Jenée LaMarque: We did. The beginning of rehearsal was just us meeting. Six months before we started shooting we started meeting, and she’s like “Let’s go through the script like I’m a six-year-old”. We went through every single sentence and every single line to make sure we understood the intention and were on the same page. We were very much on the same page with that. Then we had rehearsals with other actors for about a week. Mostly surrounding her relationships with each of the other characters in the movie – including the body double that she ended up acting against in the scenes where she was playing both characters.
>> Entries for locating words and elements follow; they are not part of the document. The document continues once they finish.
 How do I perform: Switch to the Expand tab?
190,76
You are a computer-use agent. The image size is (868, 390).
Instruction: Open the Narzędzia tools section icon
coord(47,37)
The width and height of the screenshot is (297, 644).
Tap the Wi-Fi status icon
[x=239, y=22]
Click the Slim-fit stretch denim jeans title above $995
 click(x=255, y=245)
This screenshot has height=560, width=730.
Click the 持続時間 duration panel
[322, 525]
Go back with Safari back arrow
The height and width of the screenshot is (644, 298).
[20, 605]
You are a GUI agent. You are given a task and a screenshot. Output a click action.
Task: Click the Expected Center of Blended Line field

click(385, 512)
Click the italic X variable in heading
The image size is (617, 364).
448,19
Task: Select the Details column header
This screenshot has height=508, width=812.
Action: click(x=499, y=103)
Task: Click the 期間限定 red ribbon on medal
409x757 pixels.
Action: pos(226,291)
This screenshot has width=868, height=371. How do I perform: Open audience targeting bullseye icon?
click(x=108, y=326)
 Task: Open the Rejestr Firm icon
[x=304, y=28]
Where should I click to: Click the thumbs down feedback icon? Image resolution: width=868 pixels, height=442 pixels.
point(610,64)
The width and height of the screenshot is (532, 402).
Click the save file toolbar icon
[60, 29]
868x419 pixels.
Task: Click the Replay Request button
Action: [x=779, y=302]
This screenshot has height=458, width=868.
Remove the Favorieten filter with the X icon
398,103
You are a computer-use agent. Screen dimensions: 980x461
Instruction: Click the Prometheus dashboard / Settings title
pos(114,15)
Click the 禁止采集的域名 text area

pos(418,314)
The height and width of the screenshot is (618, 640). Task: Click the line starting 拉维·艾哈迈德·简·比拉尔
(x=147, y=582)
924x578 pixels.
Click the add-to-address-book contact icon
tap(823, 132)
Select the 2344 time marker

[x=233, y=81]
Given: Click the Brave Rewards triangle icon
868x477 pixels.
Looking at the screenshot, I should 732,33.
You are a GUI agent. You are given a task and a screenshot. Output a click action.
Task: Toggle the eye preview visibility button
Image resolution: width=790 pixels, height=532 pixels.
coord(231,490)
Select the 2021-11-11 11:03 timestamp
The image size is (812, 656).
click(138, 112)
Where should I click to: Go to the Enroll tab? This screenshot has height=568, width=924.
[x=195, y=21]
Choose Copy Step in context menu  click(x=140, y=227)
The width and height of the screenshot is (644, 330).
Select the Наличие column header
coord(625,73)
Melissa from WAMG: What made you decide to tell this story? What is the origin of THE PRETTY ONE?

Jenée LaMarque: Well, it was a confluent of several things. One was the loss of my best friend in my early 20’s. He died the week that we graduated college. You know, that’s a very unsure time in someone’s life. They just graduated. They don’t know what they are going to do with their life. It’s unsure, and then on top of that there was this great loss, and I, sort of, came of age through that loss in my 20’s – through the lens of that loss. He was a really funny guy – a hilarious person. He had cystic fibrosis, and so, the whole time I knew him he was dying essentially, but he had the most amazing sense of humor, and was dark, and morbid. So, I wanted to tell a story about the loss of someone close, and to me, this is the extreme of that circumstance. Losing your identical twin. Someone that you have been with since inception. But the story is essentially a coming of age story. Coming of age and learning to value yourself through loss. It sort of came though a very personal experience, even though it’s not directly autobiographical because that didn’t happen to me, but it’s true to my experiences as a young woman. That’s sort of the genesis of it. And I wanted it to be comedic. I wanted it to be a comedy because that’s just my sense of humor, and the way I sort of look at the world.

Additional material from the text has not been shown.